**DATA ENTRIES:**
================
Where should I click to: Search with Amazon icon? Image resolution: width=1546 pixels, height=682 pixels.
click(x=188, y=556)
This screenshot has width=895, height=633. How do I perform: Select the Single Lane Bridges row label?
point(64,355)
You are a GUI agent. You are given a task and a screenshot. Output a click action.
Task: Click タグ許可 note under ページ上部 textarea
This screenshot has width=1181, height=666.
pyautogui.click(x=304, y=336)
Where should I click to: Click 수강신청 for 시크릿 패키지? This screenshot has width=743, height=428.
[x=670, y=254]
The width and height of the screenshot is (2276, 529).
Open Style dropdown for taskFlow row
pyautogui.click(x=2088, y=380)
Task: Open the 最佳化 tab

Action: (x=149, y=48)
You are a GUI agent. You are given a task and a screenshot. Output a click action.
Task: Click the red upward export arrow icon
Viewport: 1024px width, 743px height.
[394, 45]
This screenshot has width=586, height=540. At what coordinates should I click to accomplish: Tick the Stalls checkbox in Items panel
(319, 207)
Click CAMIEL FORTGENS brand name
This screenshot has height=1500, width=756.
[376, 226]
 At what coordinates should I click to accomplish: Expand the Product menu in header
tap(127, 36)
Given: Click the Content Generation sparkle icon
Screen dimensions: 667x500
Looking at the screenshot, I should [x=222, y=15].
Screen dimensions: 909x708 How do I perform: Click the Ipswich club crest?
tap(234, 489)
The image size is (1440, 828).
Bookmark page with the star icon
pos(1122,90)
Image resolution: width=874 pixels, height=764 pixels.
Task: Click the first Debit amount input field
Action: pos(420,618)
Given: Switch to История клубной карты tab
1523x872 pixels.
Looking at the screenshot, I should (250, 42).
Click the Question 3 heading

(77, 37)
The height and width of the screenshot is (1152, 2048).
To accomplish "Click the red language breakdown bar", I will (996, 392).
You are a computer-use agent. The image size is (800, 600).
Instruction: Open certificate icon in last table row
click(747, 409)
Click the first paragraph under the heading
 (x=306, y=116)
================
**CHALLENGE:** Can you write out all of the data above again, line for line, without changing a single character?

**TASK ANSWER:**
Where should I click to: Search with Amazon icon? Image resolution: width=1546 pixels, height=682 pixels.
click(x=188, y=556)
This screenshot has width=895, height=633. How do I perform: Select the Single Lane Bridges row label?
point(64,355)
You are a GUI agent. You are given a task and a screenshot. Output a click action.
Task: Click タグ許可 note under ページ上部 textarea
This screenshot has width=1181, height=666.
pyautogui.click(x=304, y=336)
Where should I click to: Click 수강신청 for 시크릿 패키지? This screenshot has width=743, height=428.
[x=670, y=254]
The width and height of the screenshot is (2276, 529).
Open Style dropdown for taskFlow row
pyautogui.click(x=2088, y=380)
Task: Open the 最佳化 tab

Action: (x=149, y=48)
You are a GUI agent. You are given a task and a screenshot. Output a click action.
Task: Click the red upward export arrow icon
Viewport: 1024px width, 743px height.
[394, 45]
This screenshot has width=586, height=540. At what coordinates should I click to accomplish: Tick the Stalls checkbox in Items panel
(319, 207)
Click CAMIEL FORTGENS brand name
This screenshot has height=1500, width=756.
[376, 226]
 At what coordinates should I click to accomplish: Expand the Product menu in header
tap(127, 36)
Given: Click the Content Generation sparkle icon
Screen dimensions: 667x500
Looking at the screenshot, I should [x=222, y=15].
Screen dimensions: 909x708 How do I perform: Click the Ipswich club crest?
tap(234, 489)
The image size is (1440, 828).
Bookmark page with the star icon
pos(1122,90)
Image resolution: width=874 pixels, height=764 pixels.
Task: Click the first Debit amount input field
Action: pos(420,618)
Given: Switch to История клубной карты tab
1523x872 pixels.
Looking at the screenshot, I should (250, 42).
Click the Question 3 heading

(77, 37)
The height and width of the screenshot is (1152, 2048).
To accomplish "Click the red language breakdown bar", I will (996, 392).
You are a computer-use agent. The image size is (800, 600).
Instruction: Open certificate icon in last table row
click(747, 409)
Click the first paragraph under the heading
 (x=306, y=116)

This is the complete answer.